しかしながら、ストレスが円形脱毛症の直接的な原因であるとは断言できないという。その理由は、円形脱毛症の原因は複数あり、ストレスはその一部であると考えられているからである。
円形脱毛症とは
円形脱毛症は、コインのように円い脱毛した部位が現れる病気である。通常は脱毛箇所は1箇所から2箇所で、自然治癒することが多いが、時に複数箇所が脱毛することもある。
原因
円形脱毛症の原因は、頭髪の産生に関わる「毛包」と呼ばれる部位がリンパ球という血液中の細胞の一種に攻撃されるためと考えられている。
しかしながら、どのようなメカニズムでリンパ球が毛包を攻撃するのかについては明確に解明されていない部分もあるという。
症状
円形脱毛症の症状は、不規則な丸い斑状の脱毛が突然起こることである。脱毛部分の縁周辺の毛は短く、折れた状態が特徴的で、びっくりマークに似ているという。
初期症状としては何の兆候もなく突然脱毛(抜け毛)が始まったり、頭部に地肌が見えるところが目立つようになるようだ。また、ごくまれではあるが、毛が抜ける前にかゆみやむくみ、赤い湿疹ができる場合もあるという。
検査・診断
円形脱毛症の診断は、医師による視診で行われる。特徴的な脱毛パターンや症状から診断が下されるようだ。
治療
円形脱毛症の治療法には下記のようなさまざまな方法が知られている。
- ステロイド療法
- 局所免疫療法
- 抗ヒスタミン薬の内服療法
- セファランチン内服療法
- グリチルリチン・グリシン・メチオニン配合錠の内服療法
- カルプロニウム塩化物の外用療法
- ミノキシジル外用療法
- 冷却療法
- 紫外線療法
- 直線偏光近赤外線照射療法
それぞれの治療法には特徴や副作用があるので、医師の指導下で自分に適したものを選択してもらうことである。また、保険適用の有無もあるので、経済的な面からも相談すると良い。
予防
円形脱毛症の予防策としては下記のような方法が知られている。
- ストレスを溜め込まない
- 別の疾患に罹患している場合は、その治療を受ける
- 専門医に相談する
- 生活習慣の改善
- 食生活で髪の毛を作る栄養を摂る
- 運動をすることで全身の血流を良くする
- 頭皮まで十分な酸素と栄養が送られるようになる
- しっかりと睡眠をとる
- 睡眠中に髪の毛を作るタンパク質の結合と毛母細胞が活性化される
あとがき
円形脱毛症の国内患者数は約200万人と推定されているようだ。つまり約60人に1人が発症していることになる。率直に言って、かなり高い有病率と言えるのではないかと思う。

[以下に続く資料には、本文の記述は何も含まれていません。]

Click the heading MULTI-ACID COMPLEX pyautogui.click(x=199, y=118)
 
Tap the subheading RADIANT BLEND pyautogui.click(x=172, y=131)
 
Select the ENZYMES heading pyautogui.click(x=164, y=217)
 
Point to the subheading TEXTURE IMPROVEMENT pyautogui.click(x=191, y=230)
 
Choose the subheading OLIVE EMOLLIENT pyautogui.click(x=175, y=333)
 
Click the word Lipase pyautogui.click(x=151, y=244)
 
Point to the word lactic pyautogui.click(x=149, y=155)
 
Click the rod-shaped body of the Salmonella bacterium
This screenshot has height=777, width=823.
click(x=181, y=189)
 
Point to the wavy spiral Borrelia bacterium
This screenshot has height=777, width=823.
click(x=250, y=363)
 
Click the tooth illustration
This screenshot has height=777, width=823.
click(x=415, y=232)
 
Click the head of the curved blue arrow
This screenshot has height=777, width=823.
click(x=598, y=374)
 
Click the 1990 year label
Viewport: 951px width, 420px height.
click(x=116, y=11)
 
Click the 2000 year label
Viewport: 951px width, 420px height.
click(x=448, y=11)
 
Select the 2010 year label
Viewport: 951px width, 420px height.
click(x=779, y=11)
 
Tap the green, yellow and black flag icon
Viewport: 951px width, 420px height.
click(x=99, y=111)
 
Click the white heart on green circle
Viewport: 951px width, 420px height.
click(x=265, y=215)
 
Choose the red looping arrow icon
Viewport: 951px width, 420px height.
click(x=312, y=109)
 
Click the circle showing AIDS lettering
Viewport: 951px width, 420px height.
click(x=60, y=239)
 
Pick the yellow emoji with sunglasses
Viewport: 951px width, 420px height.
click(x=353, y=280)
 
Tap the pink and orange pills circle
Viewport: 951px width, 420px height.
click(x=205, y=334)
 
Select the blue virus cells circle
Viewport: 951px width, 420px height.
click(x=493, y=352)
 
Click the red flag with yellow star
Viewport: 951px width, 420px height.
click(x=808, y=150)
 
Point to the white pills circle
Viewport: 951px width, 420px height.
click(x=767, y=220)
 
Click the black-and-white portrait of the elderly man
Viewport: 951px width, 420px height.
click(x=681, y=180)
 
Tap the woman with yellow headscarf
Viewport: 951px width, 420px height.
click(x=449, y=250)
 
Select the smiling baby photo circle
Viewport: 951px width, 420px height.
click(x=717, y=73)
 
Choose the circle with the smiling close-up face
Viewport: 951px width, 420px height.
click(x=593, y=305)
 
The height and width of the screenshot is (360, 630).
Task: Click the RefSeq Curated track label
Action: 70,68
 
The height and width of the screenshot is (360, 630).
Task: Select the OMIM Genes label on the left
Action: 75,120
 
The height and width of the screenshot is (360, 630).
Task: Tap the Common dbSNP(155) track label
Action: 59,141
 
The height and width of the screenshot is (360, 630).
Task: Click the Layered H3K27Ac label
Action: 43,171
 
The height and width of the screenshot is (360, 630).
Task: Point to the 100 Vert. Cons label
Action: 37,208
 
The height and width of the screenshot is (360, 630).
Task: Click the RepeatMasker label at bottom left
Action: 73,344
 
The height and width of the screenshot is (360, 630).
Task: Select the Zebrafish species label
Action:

さらにその患者数は新型コロナ禍の影響で増加傾向にあると言われている。新型コロナウイルス感染の後遺症として発症する人も増えているらしい。
円形脱毛症の発症メカニズムは、自己免疫であることが判明しつつある。本来、私たちの体を守るはずの免疫が、誤って自分の体を攻撃しているのだという。免疫細胞が頭部の毛根にある細胞を攻撃し、ダメージを受けた毛根の毛髪が抜けてしまう。
また、免疫機構はストレスとの関連性も大きいため、ストレスが引き金となって発症することは容易に理解できる。現代社会は、ストレス社会でもあるため、私たちシニア世代よりも現役世代の方が円形脱毛症に悩んでいる人が多いに違いない。